B) ${{\text{C}}_{4}}{{\text{H}}_{10}}\text{, }{{\text{C}}_{5}}{{\text{H}}_{12}}$- ${{\text{C}}_{4}}{{\text{H}}_{10}}$is butane. It has four carbon atoms, so it can form chain isomers. But, it cannot form neo isomers. As given in the above part the only isomer of butane is 2-methyl propane.
The compound ${{\text{C}}_{5}}{{\text{H}}_{12}}$ is pentane. It has both chain and neo-isomer, as it has 5 carbon atoms. The chain isomer is 2-methyl butane. The neo isomer is 2,2-dimethylpropane.
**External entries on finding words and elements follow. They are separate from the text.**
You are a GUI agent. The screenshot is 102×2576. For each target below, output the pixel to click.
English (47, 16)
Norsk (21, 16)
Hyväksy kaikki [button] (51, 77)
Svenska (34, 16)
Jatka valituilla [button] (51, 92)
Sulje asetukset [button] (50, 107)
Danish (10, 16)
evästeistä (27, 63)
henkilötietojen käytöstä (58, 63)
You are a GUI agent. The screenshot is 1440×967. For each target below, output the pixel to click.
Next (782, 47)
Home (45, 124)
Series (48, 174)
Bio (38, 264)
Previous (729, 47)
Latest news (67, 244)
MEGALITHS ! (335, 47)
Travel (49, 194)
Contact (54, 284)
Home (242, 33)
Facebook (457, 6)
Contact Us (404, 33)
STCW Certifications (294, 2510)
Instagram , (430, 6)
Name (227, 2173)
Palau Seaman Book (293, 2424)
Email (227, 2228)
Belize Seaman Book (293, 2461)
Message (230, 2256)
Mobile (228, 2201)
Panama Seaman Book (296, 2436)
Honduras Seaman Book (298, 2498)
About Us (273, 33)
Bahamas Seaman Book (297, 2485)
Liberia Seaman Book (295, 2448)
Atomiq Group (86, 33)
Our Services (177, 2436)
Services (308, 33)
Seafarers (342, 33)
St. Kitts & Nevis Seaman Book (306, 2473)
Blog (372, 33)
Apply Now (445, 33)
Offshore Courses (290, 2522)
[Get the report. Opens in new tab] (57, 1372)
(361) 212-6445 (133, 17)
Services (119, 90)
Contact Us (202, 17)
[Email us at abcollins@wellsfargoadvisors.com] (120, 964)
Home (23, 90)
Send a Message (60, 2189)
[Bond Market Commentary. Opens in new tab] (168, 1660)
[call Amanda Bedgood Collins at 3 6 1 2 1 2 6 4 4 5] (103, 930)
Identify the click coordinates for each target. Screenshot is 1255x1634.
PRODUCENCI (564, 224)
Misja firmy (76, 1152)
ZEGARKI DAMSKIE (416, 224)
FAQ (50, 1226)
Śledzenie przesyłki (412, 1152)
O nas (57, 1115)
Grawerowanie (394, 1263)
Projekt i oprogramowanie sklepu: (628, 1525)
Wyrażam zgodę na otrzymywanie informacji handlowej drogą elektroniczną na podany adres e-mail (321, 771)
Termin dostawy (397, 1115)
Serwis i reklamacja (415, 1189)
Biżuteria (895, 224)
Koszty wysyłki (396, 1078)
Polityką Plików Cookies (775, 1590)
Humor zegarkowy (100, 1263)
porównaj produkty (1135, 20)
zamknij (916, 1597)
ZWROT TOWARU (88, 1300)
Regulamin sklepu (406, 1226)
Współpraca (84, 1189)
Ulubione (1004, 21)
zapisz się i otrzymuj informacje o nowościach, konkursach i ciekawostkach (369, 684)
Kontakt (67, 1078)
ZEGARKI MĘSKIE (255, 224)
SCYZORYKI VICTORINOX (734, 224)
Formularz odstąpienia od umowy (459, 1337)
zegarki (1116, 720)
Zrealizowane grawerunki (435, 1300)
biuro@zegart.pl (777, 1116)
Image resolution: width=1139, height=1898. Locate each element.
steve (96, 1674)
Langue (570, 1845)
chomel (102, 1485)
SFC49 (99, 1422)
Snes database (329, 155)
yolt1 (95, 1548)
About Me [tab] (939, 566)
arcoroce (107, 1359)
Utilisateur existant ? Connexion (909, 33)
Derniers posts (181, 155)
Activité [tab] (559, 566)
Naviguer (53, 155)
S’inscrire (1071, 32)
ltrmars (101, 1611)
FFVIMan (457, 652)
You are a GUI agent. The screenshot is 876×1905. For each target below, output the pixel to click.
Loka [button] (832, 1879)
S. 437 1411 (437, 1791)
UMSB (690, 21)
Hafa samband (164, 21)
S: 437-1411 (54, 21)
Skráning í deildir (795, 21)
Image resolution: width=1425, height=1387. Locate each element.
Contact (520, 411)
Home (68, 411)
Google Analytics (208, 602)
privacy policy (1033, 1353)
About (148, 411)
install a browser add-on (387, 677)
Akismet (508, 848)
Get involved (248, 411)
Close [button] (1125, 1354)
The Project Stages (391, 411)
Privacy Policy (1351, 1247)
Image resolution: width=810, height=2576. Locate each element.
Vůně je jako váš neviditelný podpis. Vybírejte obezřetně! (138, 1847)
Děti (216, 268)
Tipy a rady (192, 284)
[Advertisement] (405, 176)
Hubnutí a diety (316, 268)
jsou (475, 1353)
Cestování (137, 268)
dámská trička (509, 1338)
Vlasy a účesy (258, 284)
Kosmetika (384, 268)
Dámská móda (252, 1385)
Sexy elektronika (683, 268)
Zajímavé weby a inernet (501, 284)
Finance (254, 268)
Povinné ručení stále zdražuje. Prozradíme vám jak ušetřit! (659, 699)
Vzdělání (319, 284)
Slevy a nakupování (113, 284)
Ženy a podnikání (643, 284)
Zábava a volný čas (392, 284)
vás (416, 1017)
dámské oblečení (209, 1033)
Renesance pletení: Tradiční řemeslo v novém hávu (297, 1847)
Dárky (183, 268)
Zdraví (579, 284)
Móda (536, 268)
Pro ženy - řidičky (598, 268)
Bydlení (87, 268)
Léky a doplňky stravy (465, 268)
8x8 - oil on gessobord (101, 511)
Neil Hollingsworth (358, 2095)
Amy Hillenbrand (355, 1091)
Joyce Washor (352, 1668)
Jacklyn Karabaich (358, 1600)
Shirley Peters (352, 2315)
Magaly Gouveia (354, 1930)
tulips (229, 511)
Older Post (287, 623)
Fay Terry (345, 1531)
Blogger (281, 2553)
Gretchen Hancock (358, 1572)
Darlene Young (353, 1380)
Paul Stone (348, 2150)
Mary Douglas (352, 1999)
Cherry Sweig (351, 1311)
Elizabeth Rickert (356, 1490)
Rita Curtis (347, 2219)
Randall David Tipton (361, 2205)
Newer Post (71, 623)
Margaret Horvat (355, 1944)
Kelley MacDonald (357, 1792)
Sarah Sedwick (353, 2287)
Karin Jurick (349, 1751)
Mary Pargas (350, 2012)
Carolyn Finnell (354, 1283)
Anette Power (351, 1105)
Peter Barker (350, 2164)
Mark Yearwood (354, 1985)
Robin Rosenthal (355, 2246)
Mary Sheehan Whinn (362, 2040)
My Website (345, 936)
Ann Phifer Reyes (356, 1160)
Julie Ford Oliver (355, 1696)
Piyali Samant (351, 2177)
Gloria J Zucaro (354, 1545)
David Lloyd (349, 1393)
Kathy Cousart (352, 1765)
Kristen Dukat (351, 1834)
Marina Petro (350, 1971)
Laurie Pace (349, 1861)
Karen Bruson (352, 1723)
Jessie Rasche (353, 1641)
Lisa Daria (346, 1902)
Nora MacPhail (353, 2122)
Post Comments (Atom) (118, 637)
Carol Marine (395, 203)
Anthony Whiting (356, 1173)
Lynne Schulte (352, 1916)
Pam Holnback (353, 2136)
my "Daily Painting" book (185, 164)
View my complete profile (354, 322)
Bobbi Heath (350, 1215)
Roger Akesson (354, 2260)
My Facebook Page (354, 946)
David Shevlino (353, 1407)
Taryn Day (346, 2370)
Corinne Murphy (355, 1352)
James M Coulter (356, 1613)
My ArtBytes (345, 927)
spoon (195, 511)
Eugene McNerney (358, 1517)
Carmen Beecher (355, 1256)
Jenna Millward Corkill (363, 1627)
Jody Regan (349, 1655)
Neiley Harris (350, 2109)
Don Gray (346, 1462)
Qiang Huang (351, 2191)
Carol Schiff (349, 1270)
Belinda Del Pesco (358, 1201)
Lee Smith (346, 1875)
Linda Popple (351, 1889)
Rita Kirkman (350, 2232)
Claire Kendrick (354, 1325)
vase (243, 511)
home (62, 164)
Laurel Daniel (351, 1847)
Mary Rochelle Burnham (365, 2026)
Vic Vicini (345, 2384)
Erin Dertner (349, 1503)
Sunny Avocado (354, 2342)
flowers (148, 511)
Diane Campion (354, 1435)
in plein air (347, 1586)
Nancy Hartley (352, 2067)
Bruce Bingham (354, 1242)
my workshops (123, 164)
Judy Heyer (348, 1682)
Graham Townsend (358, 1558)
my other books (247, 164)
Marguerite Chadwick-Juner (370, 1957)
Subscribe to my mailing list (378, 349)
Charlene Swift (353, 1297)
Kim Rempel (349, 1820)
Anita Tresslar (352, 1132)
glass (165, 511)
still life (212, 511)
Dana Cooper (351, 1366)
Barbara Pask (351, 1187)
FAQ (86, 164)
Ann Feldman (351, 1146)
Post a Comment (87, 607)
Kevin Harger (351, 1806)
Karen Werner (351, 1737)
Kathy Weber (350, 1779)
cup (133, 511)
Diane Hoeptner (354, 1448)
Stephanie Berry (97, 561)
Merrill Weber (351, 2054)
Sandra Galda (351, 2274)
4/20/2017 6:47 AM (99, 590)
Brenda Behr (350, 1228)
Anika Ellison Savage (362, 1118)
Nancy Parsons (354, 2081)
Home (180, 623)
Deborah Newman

C)${{\text{C}}_{5}}{{\text{H}}_{12}}\text{, }{{\text{C}}_{6}}{{\text{H}}_{14}}$: As discussed in the above solution part, the compound ${{\text{C}}_{5}}{{\text{H}}_{12}}$ is pentane. It has both chain and neo-isomer. The chain isomer is 2-methyl butane. The neo isomer is 2, 2-dimethylpropane.
The compound ${{\text{C}}_{6}}{{\text{H}}_{14}}$ is hexane. It has both chain and neo-isomer, as it has more than 5 carbon atoms. The chain isomers are 2-methyl pentane and 2,3-dimethyl butane. The neo isomers are 2,2-dimethylbutane.

D)${{\text{C}}_{6}}{{\text{H}}_{14}},{{\text{C}}_{7}}{{\text{H}}_{16}}$: As given in the above solution part we know that hexane has both chain and neo-isomers. The chain isomers are 2-methyl pentane and 2,3-dimethyl butane. The neo isomers are 2, 2-dimethylbutane.
The compound ${{\text{C}}_{7}}{{\text{H}}_{16}}$ is heptane. It has both chain and neo-isomer, as it has more than 5 carbon atoms. The chain isomers are 2-methyl hexane, 2,3-dimethyl pentane and 2,4-dimethyl pentane.

The neo isomers are 2,2-dimethyl-3-methyl butane, 2,2-dimethyl pentane and 3,3-dimethyl pentane.
${{\text{C}}_{5}}{{\text{H}}_{12}}\text{, }{{\text{C}}_{6}}{{\text{H}}_{14}}$ and ${{\text{C}}_{6}}{{\text{H}}_{14}},{{\text{C}}_{7}}{{\text{H}}_{16}}$ are the pair of alkanes which can exhibit chain isomerism and has a neo isomer respectively.

The correct options are (c) and (d).

Note:
As the branching in the carbon chain increases, the surface area decreases and vander waal forces of attraction decrease. The force of attraction decreases, thus, the boiling point of alkane is also decreased. The neo isomers have less boiling point than chain isomers.